-- Source --
= = = = =

The phrase “crawling along” comes from another key Donchian rule:
“Watch for crawling along or repeated bumping of minor or major trend lines and prepare to see such trend lines broken.”
That’s exactly what Bitcoin was doing right then and there, slithering along. It was also coming very, very close to a green line I’d drawn through the middle of the bull run many months before. You can see it below the EMA on the chart. If it broke that long term trend I knew were were in serious trouble because it hadn’t even come close to it in almost three months.
I quickly started selling off all my alt positions knowing that a big Bitcoin dive would drag all of them down with it. With too many open I knew I had no chance to react fast enough to close them in a major sell off. I consolidated to Bitcoin and sat there waiting to see what the king of coins would do next. It didn’t take long to become abundantly clear.
At just after 5 PM PST the first signs of the apocalypse hit my LCD.
The prices shot down fast through the EMA and the green line of doom.
Time to get the hell out.
When the markets make a major move like that there is no time to wait. You have to sell first and ask questions later.
I posted a quick note in Discord to warn people and I started to make a run for the exits. I did not post on Twitter because I did not want to risk sparking a bigger panic especially if I was wrong.
Here’s what I wrote.
As noted, that top chart shows the one day candle starting to break down below the linear regression channel, the EMA 50 and the green line of doom. It also shows the one hour chart where the movement was more pronounced. I don’t look at the one hour charts often, unless I want to see just how fast the price action is moving and it was moving like boulder dropped off a skyscraper!
I sold everything to fiat and waited.
Five hours later the market turned into a blood bath.
At that point the trend became painfully obvious. Down. Fast.
I hopped back into the market and shorted every coin I could as they all racked up significant losses.
While the whole world was bleeding I made money.
The Aftermath
I want to be very, very clear here.
Bitcoin’s price could have gone either way.
In that way, the title of this article is a little misleading. I wasn’t actually sure that Bitcoin would crash.
All I knew was that the market was at a big turning point. And that meant get out.
Why?
Simple.
If the market is close to a potential mega-drop it usually happens fast. Once you get caught in the landslide you’re stuck. It’s almost impossible to sell without terrible losses. I had people messaging me the next day that they dropped from hundreds of thousands to $40,000 or less. Multiple people. Some lost even more. That’s how fast it moves. And it’s a devastating blow. Some traders never get over it.
On the other hand let’s say the bulls take control and the price rallies. OK, no problem. You miss some of the run. So what? Let the rally start to really take hold. Watch it. Let it go beyond a few hours and stretch into a few days. Make sure it’s real. Miss 10% or 20% and then hop on for the ride. You protected all your money and now you can join the party late.

= = = = =

-- Source data --
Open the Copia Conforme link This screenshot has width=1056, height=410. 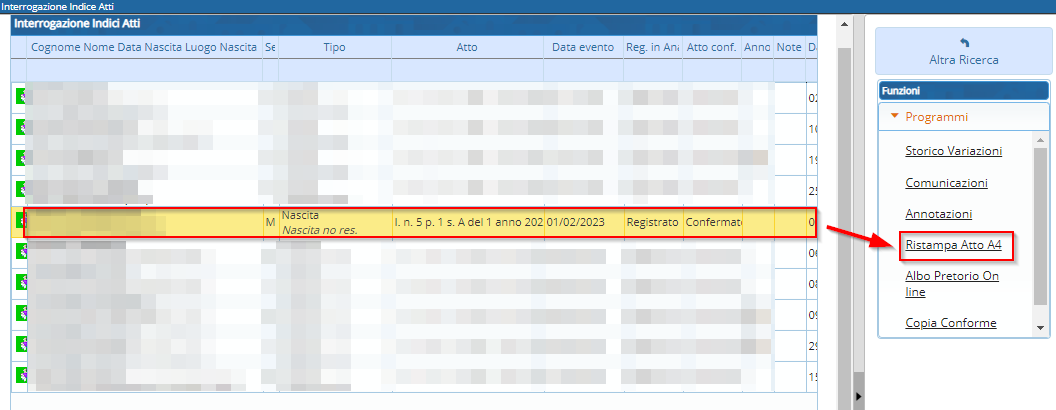point(950,322)
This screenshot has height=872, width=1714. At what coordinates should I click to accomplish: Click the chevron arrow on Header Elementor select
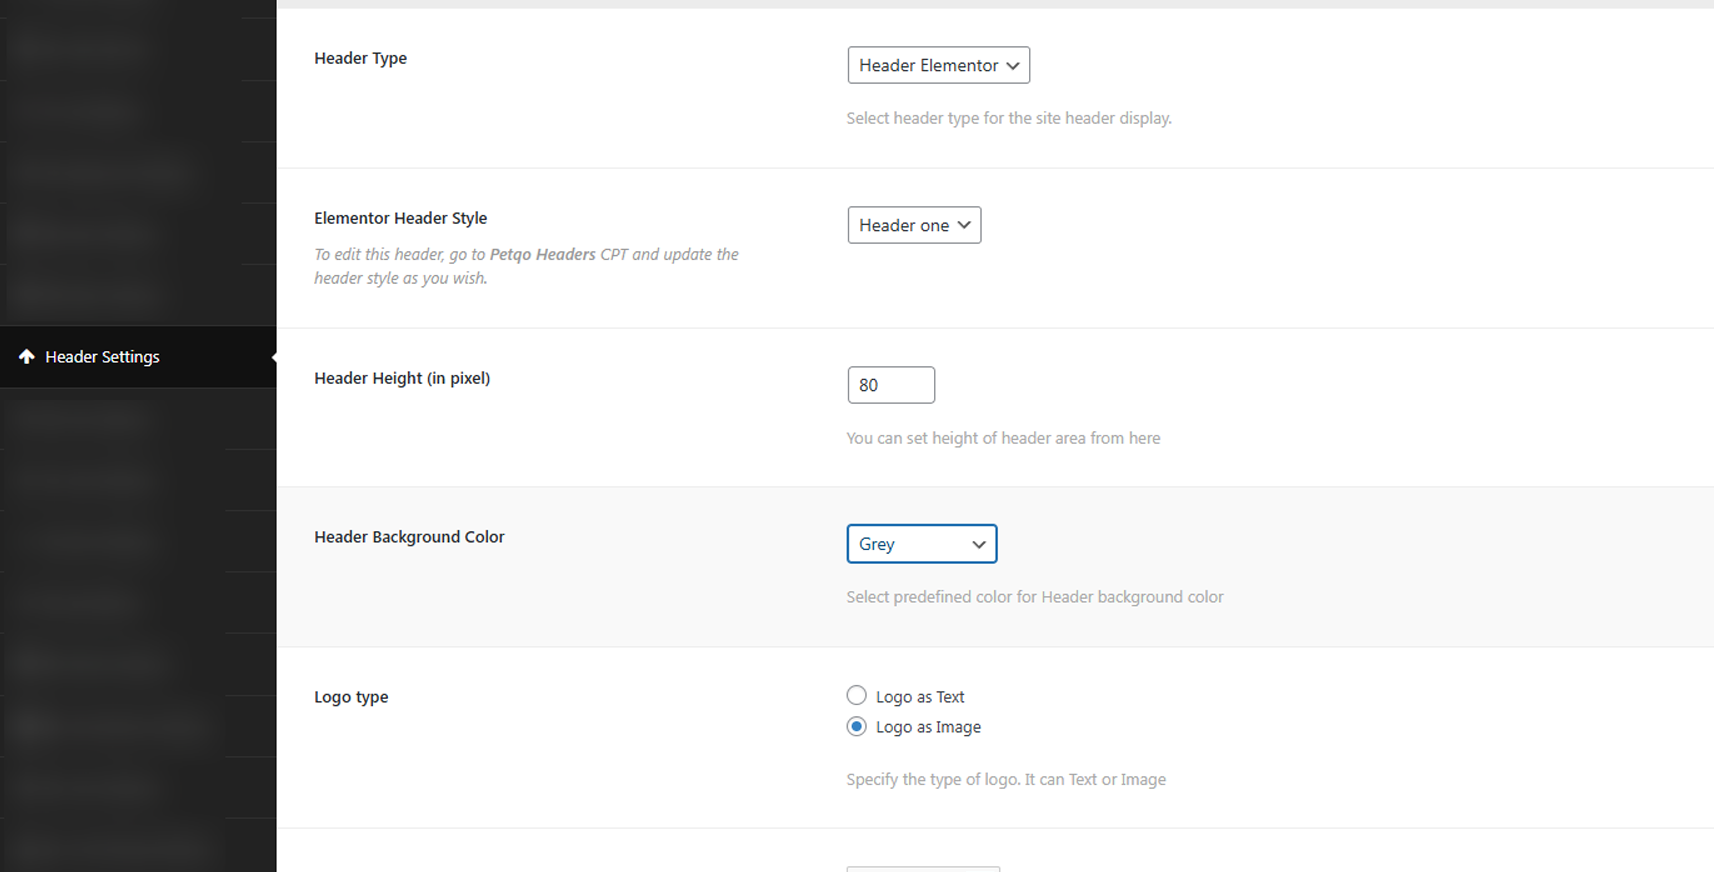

= = = = =

-- Directives --
- 1) Return the part of the Bitcoin article starting with "As noted, that" and going on through "I made money.", copied word for word.
- 2) In the Bitcoin article, what does the top chart show the one day candle breaking down below? List every item.
- 3) Extend the Bitcoin article with a continuation that begins after its last sentence.

-- Results by task --
- 1)
As noted, that top chart shows the one day candle starting to break down below the linear regression channel, the EMA 50 and the green line of doom. It also shows the one hour chart where the movement was more pronounced. I don’t look at the one hour charts often, unless I want to see just how fast the price action is moving and it was moving like boulder dropped off a skyscraper!
I sold everything to fiat and waited.
Five hours later the market turned into a blood bath.
At that point the trend became painfully obvious. Down. Fast.
I hopped back into the market and shorted every coin I could as they all racked up significant losses.
While the whole world was bleeding I made money.

- 2)
- The linear regression channel
- The EMA 50
- The green line of doom

- 3)
In trading and in life, show up late and leave a little early.
That’s called eating the body and leaving the head and the tail.
You hop into a run a little after everyone else, letting others do the guessing and you get out after it starts to die, missing the big drop. You show up late to the party, drink all the booze, eat all the food and leave the mess for someone else to clean up. (OK, don’t do that in life, only in trading).
In other words, you catch 70–80% of the run and live to fight another day.
It goes back to the number one rule of trading.
Don’t lose money.
That’s the essence of my philosophy of trading and it works. It’s the philosophy of the greatest traders in history, people who’ve beaten the market for thirty of forty years.
It’s called trend following.
Trend following is different from other systems. Lots of people try to predict which way the price will go. If it hits this or that support line it will bounce. I ignore those predictions now because they’re wrong just as often as they’re right.
Instead, I wait for the trend to develop and then I go with it. Like a praying mantis I wait for the market to come to me and then I pounce.
This is counter-intuitive. It goes against basic instinct and everything you’ve been told your whole life about trading.
Trend following cashes in on outliers, big deviations from the norm.
Most of the time the market moves close to its averages, but then a black swan event hits and long term buy and holders get absolutely destroyed. Trend following makes all of its wins in huge moves. It returns only average results while the markets bounce around but as soon as a big bull run surges ahead or a major sell off hammers everything, trend followers leap in and make mega returns.
Home runs make up for all the little back and forth moves when the market isn’t trending.
Now a few folks seem confused that I would sell when I also have articles recommending a buy and hold approach. Let me clear that up for you. I have two stacks. One is for buying and holding and the other is for trading. The split between the two has been as high as 50/50 but these days it’s more like 70/30 or 80/20 in favor of trading because I like trading when the market is trending. Trend following holds the possibility of a higher rate of return than buy and hold if you do it right.
My buy and hold is also not the same as most people’s buy and hold.
The popular version of buy and hold is a fantasy sold to people by Wall Street to steal their money. It’s based on a crazy idea called efficient market theory that says everyone has perfect information about the market and all assets are priced fairly.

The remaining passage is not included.